INPUT DATA:
*** Begin section ***

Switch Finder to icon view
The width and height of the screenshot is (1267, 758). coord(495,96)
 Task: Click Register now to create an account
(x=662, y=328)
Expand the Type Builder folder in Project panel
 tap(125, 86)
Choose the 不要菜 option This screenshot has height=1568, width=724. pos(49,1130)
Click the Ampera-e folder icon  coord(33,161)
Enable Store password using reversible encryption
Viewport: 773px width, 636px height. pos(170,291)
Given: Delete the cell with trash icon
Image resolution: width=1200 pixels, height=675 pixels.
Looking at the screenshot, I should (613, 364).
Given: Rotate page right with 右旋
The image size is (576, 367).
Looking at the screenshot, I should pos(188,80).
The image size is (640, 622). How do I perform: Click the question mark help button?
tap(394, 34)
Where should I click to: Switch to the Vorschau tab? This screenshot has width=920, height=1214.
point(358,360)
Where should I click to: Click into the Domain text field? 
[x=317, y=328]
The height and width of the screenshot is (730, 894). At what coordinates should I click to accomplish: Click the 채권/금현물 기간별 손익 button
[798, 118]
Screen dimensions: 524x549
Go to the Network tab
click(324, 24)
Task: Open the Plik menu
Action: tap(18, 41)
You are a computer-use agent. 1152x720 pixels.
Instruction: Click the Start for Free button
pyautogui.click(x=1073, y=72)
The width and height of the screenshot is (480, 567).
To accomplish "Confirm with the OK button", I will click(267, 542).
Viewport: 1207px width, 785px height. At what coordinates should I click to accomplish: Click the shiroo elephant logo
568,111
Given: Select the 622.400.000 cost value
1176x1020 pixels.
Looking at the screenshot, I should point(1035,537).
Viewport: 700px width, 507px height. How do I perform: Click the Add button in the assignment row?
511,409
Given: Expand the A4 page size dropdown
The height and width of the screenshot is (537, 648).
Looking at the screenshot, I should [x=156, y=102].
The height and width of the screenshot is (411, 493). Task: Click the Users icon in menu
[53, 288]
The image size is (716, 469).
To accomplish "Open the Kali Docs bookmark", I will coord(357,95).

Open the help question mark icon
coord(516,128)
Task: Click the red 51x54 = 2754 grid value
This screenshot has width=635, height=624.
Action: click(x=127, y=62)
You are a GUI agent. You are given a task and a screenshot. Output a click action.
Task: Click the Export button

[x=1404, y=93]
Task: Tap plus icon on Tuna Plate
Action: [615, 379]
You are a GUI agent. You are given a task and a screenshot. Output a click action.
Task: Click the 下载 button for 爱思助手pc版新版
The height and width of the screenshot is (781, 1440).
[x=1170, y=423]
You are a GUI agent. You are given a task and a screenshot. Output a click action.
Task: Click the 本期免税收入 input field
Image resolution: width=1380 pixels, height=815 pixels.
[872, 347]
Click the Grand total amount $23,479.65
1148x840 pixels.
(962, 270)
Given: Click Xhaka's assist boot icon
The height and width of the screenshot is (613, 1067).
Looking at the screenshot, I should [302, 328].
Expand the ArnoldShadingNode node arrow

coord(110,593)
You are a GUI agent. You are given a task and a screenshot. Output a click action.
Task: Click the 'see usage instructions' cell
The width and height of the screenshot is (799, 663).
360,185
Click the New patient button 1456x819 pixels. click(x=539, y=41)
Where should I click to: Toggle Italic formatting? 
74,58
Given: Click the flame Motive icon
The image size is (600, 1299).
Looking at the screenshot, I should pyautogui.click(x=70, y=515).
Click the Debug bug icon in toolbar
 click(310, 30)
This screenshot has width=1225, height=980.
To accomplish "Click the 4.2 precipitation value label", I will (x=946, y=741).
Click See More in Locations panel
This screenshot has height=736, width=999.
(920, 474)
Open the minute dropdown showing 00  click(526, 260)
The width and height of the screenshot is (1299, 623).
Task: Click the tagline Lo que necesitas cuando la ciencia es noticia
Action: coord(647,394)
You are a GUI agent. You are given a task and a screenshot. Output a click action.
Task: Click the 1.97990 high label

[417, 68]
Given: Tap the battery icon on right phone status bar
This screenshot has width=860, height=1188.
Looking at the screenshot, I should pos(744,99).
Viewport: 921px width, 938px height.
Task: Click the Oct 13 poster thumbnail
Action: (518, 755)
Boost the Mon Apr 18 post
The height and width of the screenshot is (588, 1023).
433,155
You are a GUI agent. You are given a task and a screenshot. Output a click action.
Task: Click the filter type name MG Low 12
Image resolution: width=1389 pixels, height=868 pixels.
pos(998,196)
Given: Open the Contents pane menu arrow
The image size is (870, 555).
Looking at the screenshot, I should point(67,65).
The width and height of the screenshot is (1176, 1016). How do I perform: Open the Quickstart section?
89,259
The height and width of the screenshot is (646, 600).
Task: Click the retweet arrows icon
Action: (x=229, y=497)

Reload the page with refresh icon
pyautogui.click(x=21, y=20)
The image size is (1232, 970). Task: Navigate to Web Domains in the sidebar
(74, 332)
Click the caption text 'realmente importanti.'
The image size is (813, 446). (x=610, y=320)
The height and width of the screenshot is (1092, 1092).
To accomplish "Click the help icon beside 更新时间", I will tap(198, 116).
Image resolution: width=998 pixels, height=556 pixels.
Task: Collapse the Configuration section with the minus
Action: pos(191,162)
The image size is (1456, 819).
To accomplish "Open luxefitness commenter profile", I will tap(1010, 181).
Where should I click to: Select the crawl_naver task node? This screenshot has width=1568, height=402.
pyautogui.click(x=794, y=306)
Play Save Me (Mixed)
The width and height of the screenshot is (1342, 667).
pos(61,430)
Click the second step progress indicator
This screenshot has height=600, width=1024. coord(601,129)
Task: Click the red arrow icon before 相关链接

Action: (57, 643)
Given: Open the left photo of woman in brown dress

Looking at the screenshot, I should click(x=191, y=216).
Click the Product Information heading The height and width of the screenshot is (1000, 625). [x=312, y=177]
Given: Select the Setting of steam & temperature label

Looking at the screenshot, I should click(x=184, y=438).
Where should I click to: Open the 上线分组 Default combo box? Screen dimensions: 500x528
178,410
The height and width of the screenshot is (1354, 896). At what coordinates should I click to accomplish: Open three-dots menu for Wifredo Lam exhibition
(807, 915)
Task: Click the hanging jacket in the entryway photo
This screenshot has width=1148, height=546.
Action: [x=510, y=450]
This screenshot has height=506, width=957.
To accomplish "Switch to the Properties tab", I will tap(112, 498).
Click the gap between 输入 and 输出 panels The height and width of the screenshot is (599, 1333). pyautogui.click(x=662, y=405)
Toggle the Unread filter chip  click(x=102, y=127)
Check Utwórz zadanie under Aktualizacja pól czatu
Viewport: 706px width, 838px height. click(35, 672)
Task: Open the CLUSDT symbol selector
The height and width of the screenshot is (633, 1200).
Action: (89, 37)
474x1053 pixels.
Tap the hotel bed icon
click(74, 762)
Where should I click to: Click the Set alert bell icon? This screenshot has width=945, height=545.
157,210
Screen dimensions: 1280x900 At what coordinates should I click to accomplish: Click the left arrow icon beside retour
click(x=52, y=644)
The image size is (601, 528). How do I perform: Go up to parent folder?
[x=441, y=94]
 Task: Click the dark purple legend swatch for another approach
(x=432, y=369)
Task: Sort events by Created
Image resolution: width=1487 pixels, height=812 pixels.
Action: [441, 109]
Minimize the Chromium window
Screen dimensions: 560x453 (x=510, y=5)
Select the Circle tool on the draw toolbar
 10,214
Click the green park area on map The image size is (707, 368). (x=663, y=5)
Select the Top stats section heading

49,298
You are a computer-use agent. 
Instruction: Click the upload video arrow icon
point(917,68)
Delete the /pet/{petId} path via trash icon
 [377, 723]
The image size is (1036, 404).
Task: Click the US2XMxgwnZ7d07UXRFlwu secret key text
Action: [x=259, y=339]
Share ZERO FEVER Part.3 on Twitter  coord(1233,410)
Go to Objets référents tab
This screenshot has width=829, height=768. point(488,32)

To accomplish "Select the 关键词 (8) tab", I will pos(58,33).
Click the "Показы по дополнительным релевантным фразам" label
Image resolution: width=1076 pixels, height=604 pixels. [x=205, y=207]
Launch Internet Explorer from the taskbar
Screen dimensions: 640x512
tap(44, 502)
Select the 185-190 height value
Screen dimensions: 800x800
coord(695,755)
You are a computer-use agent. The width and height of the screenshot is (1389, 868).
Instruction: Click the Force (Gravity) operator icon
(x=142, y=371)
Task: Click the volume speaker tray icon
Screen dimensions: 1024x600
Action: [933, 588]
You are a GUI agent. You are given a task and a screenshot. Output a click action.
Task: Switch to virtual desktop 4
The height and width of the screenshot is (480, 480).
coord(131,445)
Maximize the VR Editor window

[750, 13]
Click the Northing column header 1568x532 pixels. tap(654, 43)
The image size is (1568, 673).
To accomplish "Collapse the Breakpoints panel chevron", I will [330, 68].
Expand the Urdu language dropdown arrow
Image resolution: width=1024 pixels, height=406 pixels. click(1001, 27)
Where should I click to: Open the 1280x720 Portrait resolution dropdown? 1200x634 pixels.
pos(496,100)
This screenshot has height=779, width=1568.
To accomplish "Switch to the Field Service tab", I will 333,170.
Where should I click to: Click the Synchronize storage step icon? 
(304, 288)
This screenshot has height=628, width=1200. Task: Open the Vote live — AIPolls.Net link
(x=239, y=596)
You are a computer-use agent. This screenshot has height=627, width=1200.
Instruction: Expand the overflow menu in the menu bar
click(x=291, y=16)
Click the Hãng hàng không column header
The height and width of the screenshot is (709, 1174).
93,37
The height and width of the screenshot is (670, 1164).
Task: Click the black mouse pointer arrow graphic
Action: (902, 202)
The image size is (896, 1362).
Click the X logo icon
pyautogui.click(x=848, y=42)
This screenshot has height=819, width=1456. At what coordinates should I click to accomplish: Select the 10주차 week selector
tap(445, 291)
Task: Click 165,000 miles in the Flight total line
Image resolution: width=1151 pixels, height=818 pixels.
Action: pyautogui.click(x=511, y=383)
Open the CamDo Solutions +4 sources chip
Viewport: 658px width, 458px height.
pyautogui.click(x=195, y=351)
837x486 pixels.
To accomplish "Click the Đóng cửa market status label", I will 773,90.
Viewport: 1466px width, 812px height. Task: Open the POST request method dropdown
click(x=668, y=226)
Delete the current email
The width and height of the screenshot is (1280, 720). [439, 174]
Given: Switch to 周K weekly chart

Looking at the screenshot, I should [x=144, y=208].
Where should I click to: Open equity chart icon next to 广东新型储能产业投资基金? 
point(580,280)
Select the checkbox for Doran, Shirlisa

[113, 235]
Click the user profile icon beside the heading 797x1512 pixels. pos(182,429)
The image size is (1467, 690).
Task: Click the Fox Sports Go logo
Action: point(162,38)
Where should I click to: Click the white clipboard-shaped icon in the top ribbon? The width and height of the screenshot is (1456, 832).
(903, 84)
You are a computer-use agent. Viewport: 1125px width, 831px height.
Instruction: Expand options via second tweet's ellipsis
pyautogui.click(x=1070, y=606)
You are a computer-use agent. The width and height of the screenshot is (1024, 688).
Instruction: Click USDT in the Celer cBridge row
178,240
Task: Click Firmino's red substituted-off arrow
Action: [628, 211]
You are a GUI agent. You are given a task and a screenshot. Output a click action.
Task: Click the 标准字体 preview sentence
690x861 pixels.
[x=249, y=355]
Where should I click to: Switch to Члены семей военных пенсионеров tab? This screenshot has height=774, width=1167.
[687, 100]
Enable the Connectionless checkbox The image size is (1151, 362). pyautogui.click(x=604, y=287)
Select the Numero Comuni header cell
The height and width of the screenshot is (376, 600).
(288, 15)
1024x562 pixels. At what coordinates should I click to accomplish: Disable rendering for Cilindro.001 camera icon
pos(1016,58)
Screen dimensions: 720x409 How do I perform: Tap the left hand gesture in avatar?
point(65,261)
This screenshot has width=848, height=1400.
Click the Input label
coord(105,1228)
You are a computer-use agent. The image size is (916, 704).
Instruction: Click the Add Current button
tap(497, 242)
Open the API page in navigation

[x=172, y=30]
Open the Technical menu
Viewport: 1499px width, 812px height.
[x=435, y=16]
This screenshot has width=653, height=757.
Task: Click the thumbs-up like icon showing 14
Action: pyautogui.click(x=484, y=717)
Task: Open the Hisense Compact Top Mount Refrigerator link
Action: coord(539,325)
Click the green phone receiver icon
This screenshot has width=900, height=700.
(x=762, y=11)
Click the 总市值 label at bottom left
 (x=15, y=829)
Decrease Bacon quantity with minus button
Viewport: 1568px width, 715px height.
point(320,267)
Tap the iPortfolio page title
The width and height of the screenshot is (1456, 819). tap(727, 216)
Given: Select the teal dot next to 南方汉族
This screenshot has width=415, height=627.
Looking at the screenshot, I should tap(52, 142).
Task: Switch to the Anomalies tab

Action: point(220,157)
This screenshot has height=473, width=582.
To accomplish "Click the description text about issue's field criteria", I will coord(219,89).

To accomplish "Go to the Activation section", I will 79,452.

*** End section ***

PROBLEM REQUIREMENTS: The first line of the entries, the line with "Given: Expand the A4 page size dropdown", and every line between them should be retyped exactly, and nothing else.

TASK SOLUTION:
Switch Finder to icon view
The width and height of the screenshot is (1267, 758). coord(495,96)
 Task: Click Register now to create an account
(x=662, y=328)
Expand the Type Builder folder in Project panel
 tap(125, 86)
Choose the 不要菜 option This screenshot has height=1568, width=724. pos(49,1130)
Click the Ampera-e folder icon  coord(33,161)
Enable Store password using reversible encryption
Viewport: 773px width, 636px height. pos(170,291)
Given: Delete the cell with trash icon
Image resolution: width=1200 pixels, height=675 pixels.
Looking at the screenshot, I should (613, 364).
Given: Rotate page right with 右旋
The image size is (576, 367).
Looking at the screenshot, I should pos(188,80).
The image size is (640, 622). How do I perform: Click the question mark help button?
tap(394, 34)
Where should I click to: Switch to the Vorschau tab? This screenshot has width=920, height=1214.
point(358,360)
Where should I click to: Click into the Domain text field? 
[x=317, y=328]
The height and width of the screenshot is (730, 894). At what coordinates should I click to accomplish: Click the 채권/금현물 기간별 손익 button
[798, 118]
Screen dimensions: 524x549
Go to the Network tab
click(324, 24)
Task: Open the Plik menu
Action: tap(18, 41)
You are a computer-use agent. 1152x720 pixels.
Instruction: Click the Start for Free button
pyautogui.click(x=1073, y=72)
The width and height of the screenshot is (480, 567).
To accomplish "Confirm with the OK button", I will click(267, 542).
Viewport: 1207px width, 785px height. At what coordinates should I click to accomplish: Click the shiroo elephant logo
568,111
Given: Select the 622.400.000 cost value
1176x1020 pixels.
Looking at the screenshot, I should point(1035,537).
Viewport: 700px width, 507px height. How do I perform: Click the Add button in the assignment row?
511,409
Given: Expand the A4 page size dropdown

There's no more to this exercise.